Work to complete: Return the data below, unchanged.

[Records drawn from a dataset]
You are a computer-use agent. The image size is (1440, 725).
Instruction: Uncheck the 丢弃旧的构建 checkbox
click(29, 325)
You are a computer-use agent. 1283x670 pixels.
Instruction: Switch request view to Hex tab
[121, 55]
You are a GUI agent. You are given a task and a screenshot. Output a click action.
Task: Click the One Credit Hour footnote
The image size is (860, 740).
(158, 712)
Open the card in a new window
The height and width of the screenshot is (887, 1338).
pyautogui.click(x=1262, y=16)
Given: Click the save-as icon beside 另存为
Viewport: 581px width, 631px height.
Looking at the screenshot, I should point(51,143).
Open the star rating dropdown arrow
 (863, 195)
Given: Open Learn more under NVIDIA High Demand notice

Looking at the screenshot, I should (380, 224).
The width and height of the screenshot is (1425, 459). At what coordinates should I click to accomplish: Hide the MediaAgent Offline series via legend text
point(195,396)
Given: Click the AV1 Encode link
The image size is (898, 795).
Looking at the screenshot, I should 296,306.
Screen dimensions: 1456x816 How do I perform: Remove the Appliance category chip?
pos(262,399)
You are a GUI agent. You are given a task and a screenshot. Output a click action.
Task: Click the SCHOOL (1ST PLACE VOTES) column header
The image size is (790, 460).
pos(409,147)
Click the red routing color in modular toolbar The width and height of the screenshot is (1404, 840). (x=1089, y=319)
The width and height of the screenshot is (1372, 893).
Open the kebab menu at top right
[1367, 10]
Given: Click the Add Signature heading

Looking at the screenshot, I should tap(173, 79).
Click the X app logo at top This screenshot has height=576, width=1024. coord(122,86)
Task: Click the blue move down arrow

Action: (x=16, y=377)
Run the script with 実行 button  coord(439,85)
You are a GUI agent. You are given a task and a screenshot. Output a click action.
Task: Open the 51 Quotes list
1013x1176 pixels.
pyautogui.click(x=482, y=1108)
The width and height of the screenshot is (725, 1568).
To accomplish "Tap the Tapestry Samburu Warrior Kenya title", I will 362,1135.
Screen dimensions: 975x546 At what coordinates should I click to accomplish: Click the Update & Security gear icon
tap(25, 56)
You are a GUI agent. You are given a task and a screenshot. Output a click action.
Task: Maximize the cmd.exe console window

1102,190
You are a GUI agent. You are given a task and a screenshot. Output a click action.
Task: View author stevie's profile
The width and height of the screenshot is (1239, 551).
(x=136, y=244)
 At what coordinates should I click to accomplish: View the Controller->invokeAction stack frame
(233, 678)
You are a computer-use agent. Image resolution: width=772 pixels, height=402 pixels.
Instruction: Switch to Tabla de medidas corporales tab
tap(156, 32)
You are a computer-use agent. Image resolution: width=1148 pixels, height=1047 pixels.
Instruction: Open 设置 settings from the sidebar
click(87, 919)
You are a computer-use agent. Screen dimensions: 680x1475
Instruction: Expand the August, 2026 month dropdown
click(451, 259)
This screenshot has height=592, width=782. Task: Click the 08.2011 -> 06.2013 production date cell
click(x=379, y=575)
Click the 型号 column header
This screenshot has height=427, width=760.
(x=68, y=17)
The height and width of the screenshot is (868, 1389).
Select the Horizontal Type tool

Your response:
You are a computer-use agent. The image size is (1440, 725).
Instruction: Uncheck the 丢弃旧的构建 checkbox
click(29, 325)
You are a computer-use agent. 1283x670 pixels.
Instruction: Switch request view to Hex tab
[121, 55]
You are a GUI agent. You are given a task and a screenshot. Output a click action.
Task: Click the One Credit Hour footnote
The image size is (860, 740).
(158, 712)
Open the card in a new window
The height and width of the screenshot is (887, 1338).
pyautogui.click(x=1262, y=16)
Given: Click the save-as icon beside 另存为
Viewport: 581px width, 631px height.
Looking at the screenshot, I should point(51,143).
Open the star rating dropdown arrow
 (863, 195)
Given: Open Learn more under NVIDIA High Demand notice

Looking at the screenshot, I should (380, 224).
The width and height of the screenshot is (1425, 459). At what coordinates should I click to accomplish: Hide the MediaAgent Offline series via legend text
point(195,396)
Given: Click the AV1 Encode link
The image size is (898, 795).
Looking at the screenshot, I should 296,306.
Screen dimensions: 1456x816 How do I perform: Remove the Appliance category chip?
pos(262,399)
You are a GUI agent. You are given a task and a screenshot. Output a click action.
Task: Click the SCHOOL (1ST PLACE VOTES) column header
The image size is (790, 460).
pos(409,147)
Click the red routing color in modular toolbar The width and height of the screenshot is (1404, 840). (x=1089, y=319)
The width and height of the screenshot is (1372, 893).
Open the kebab menu at top right
[1367, 10]
Given: Click the Add Signature heading

Looking at the screenshot, I should tap(173, 79).
Click the X app logo at top This screenshot has height=576, width=1024. coord(122,86)
Task: Click the blue move down arrow

Action: (x=16, y=377)
Run the script with 実行 button  coord(439,85)
You are a GUI agent. You are given a task and a screenshot. Output a click action.
Task: Open the 51 Quotes list
1013x1176 pixels.
pyautogui.click(x=482, y=1108)
The width and height of the screenshot is (725, 1568).
To accomplish "Tap the Tapestry Samburu Warrior Kenya title", I will 362,1135.
Screen dimensions: 975x546 At what coordinates should I click to accomplish: Click the Update & Security gear icon
tap(25, 56)
You are a GUI agent. You are given a task and a screenshot. Output a click action.
Task: Maximize the cmd.exe console window

1102,190
You are a GUI agent. You are given a task and a screenshot. Output a click action.
Task: View author stevie's profile
The width and height of the screenshot is (1239, 551).
(x=136, y=244)
 At what coordinates should I click to accomplish: View the Controller->invokeAction stack frame
(233, 678)
You are a computer-use agent. Image resolution: width=772 pixels, height=402 pixels.
Instruction: Switch to Tabla de medidas corporales tab
tap(156, 32)
You are a computer-use agent. Image resolution: width=1148 pixels, height=1047 pixels.
Instruction: Open 设置 settings from the sidebar
click(87, 919)
You are a computer-use agent. Screen dimensions: 680x1475
Instruction: Expand the August, 2026 month dropdown
click(451, 259)
This screenshot has height=592, width=782. Task: Click the 08.2011 -> 06.2013 production date cell
click(x=379, y=575)
Click the 型号 column header
This screenshot has height=427, width=760.
(x=68, y=17)
The height and width of the screenshot is (868, 1389).
Select the Horizontal Type tool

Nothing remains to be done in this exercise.